With cities and utilities worldwide upgrading to light-emitting diode (LED) lighting for streets and outdoor areas, owners and installers wonder when they will build in the controls for smart-city applications. Most analysts and technology vendors say installing controls while doing retrofits will bring the greatest gain.
The value proposition of replacing high-pressure sodium (HPS) with LED lamps is obvious to cities and utilities alike. Smaller streetlight manufacturers, and even some of the big companies, are entirely phasing out HPS fixtures while LEDs continue to advance. The LED trajectory is aimed upward in the commercial sector as well.
According to analyst firm HIS Research, the keys to LED adoption are the declining price of hardware, government regulations and incentives, and the need to save energy and reduce costs. HIS Research forecasts that the great majority of outdoor streetlights in the United States will be converted to LED lamps by 2030. With more than 45 million street and highway lights in the United States, and nearly 300 million streetlights worldwide, most of the work is still ahead to upgrade aging infrastructure.

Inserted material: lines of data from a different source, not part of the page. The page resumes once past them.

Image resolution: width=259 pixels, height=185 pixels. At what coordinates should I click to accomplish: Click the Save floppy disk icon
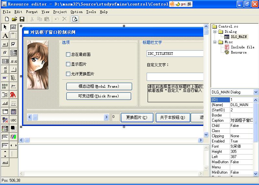[22, 19]
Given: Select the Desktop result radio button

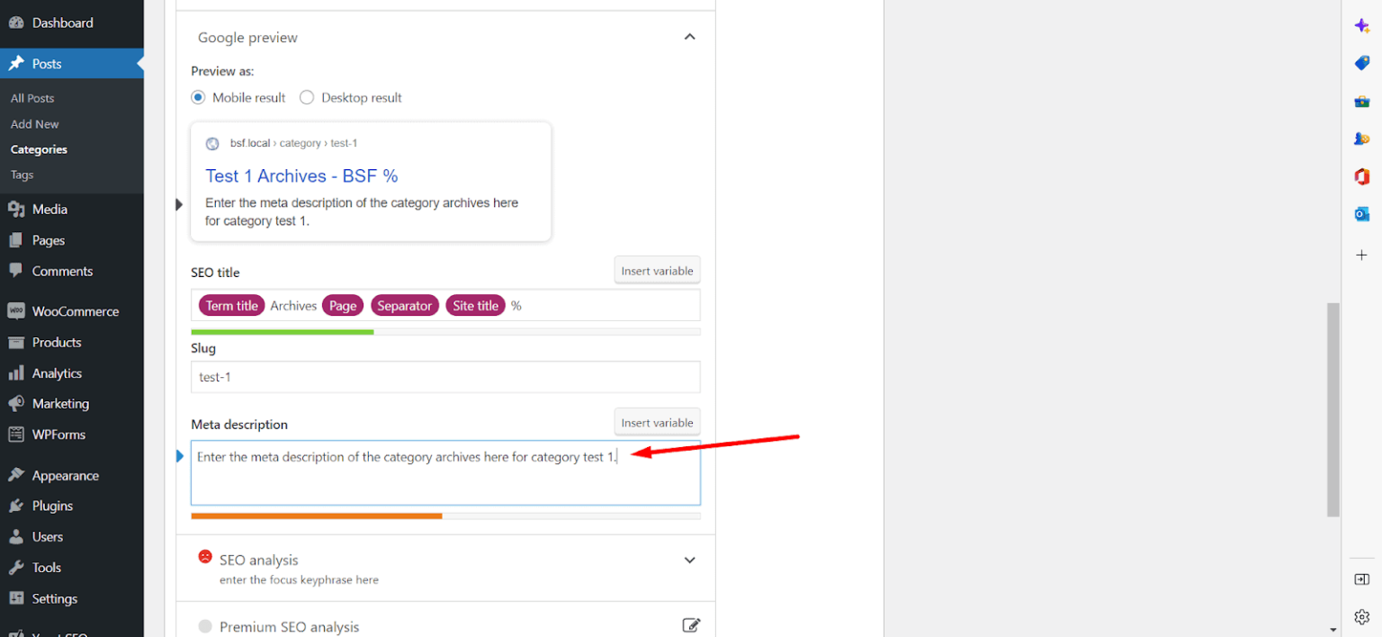Looking at the screenshot, I should [x=306, y=97].
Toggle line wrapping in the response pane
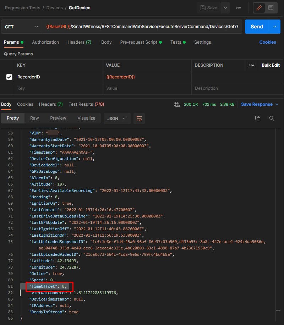The image size is (284, 325). tap(139, 119)
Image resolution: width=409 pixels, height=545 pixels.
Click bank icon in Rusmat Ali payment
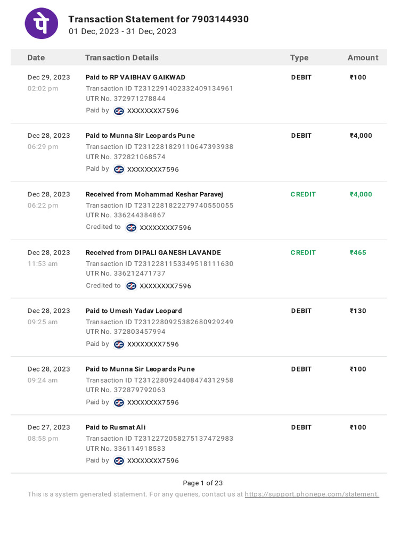click(119, 461)
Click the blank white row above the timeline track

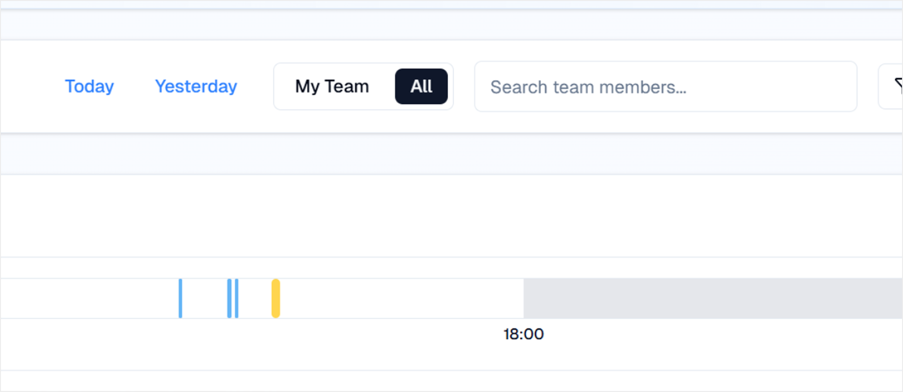point(451,215)
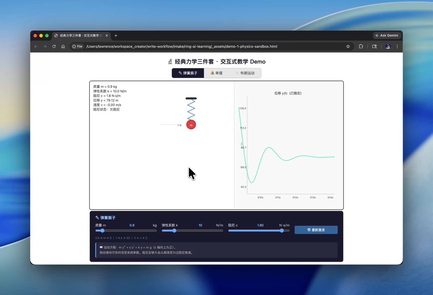Image resolution: width=433 pixels, height=295 pixels.
Task: Click the search tabs icon in toolbar
Action: pos(375,47)
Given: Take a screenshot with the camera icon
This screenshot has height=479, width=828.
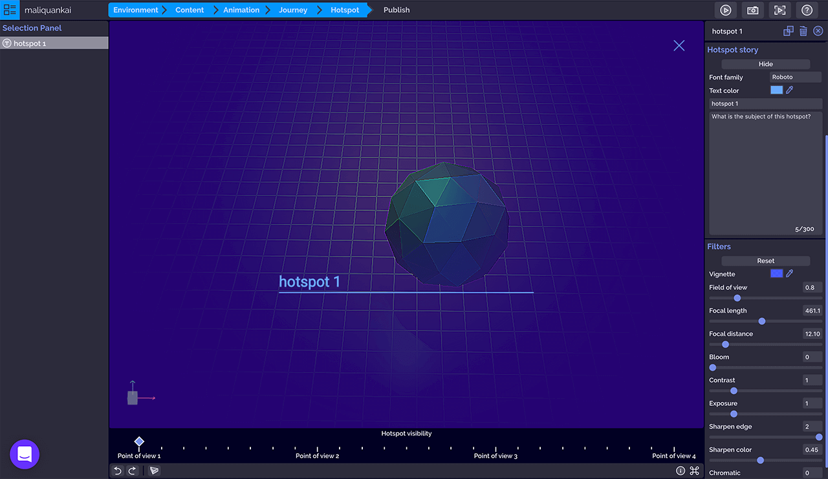Looking at the screenshot, I should [753, 10].
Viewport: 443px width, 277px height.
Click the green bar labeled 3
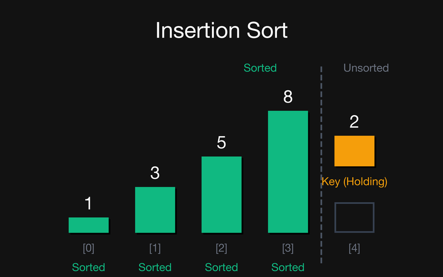pyautogui.click(x=155, y=210)
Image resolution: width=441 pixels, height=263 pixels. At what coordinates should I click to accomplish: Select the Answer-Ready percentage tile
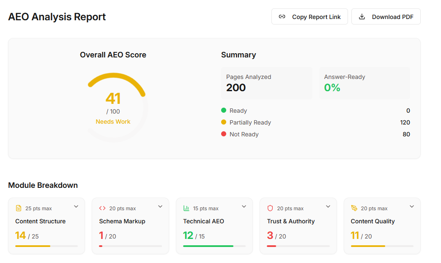[x=364, y=83]
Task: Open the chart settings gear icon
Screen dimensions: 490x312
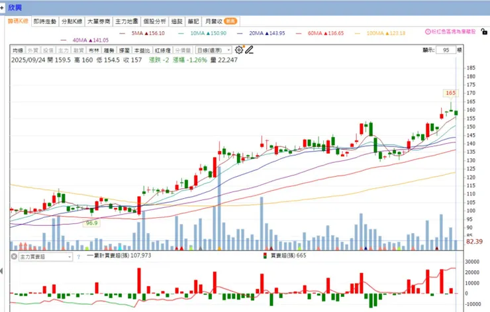Action: (x=239, y=50)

“We have seen rapid adoption of LED lighting retrofits as cities globally struggle with tighter budgets and increasing demands for improved services for citizens,” said Brandon Davito, vice president of Smart Cities, Silver Spring Networks, Redwood City, Calif.
In the meantime, the global “Smart Cities” market is expected to increase from about $411 billion in 2014 to $1.1 trillion by 2019, at an annual growth rate of 22.5 percent, according to a “Smart Cities Market” report by Markets and Markets.

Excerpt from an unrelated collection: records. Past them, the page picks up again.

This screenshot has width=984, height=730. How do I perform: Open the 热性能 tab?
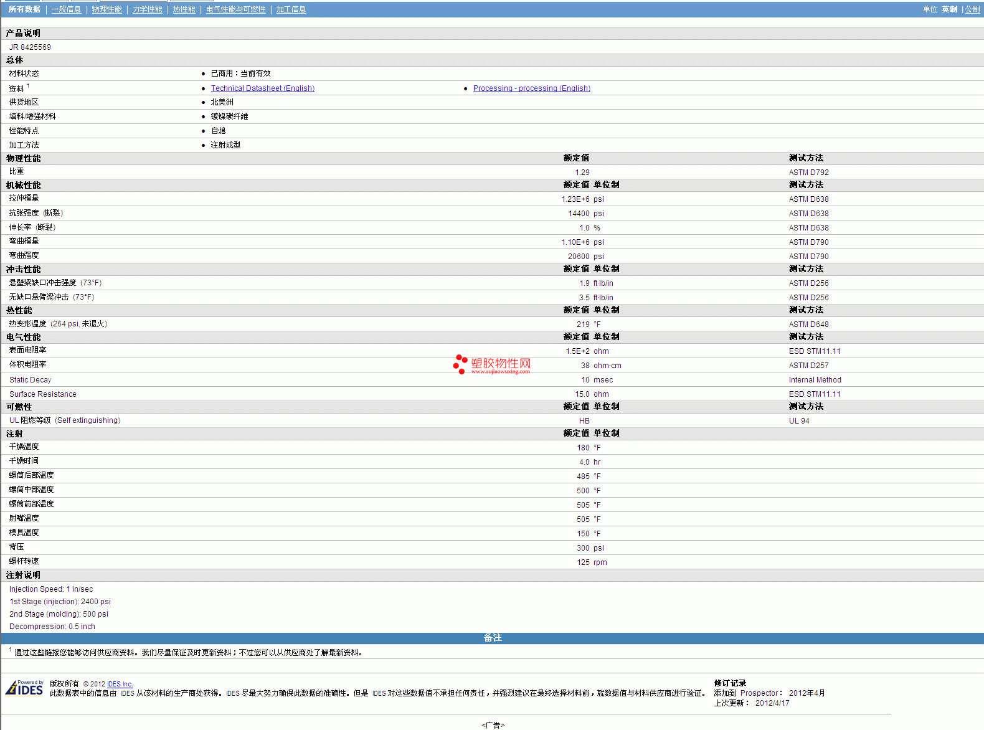[x=184, y=9]
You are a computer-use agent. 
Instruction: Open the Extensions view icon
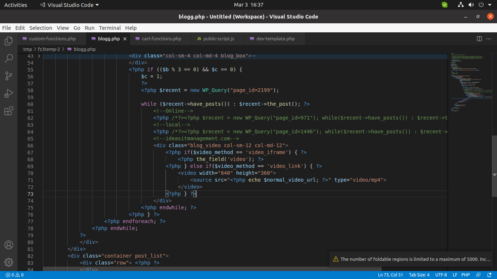tap(9, 111)
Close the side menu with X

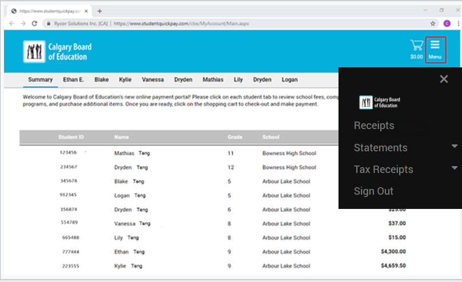444,79
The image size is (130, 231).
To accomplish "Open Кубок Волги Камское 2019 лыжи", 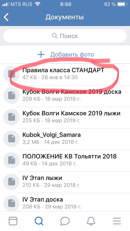I will pos(65,118).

These two trends mean municipalities and the electrical contractors who install and maintain the street-lighting systems need to think long term when determining what installations should consist of now and what will benefit users in the future.

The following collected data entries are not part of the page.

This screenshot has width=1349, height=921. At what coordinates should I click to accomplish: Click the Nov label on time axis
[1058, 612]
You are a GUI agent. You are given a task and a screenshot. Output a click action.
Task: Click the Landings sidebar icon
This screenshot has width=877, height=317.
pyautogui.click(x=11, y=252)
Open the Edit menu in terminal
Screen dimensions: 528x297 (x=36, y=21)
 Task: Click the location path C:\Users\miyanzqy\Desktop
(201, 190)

Jesse Foote, Navigant Research senior research analyst, said that adding controllers while fixtures are changed to LEDs makes sense. Installers can screw in a wireless controller at the same time they place the fixtures to make the transition to intelligent lighting. By doing everything at once, cities can bring down costs through more energy efficiency and bring intelligence to their systems.
It’s not just a matter of saving time on installations. The 2014 ANSI 136.41 standard for area lighting called for better controls, which are available now from numerous vendors.
These transitions are already underway in major cities. One example is Los Angeles, which is installing fully upgraded LEDs along with a wireless network.
Utilities own the majority of public street lighting; therefore, the involvement of these entities is necessary for such installations to become universal. Cities have been collaborating with utilities to add networked controls to LED retrofits as an easy pathway to other smart-city applications.
“We’ve seen cities like Chicago, Halifax and Miami in North America, and Bristol, Copenhagen, Glasgow, Paris and others overseas, lead the charge for smart-lighting deployments,” Davito said.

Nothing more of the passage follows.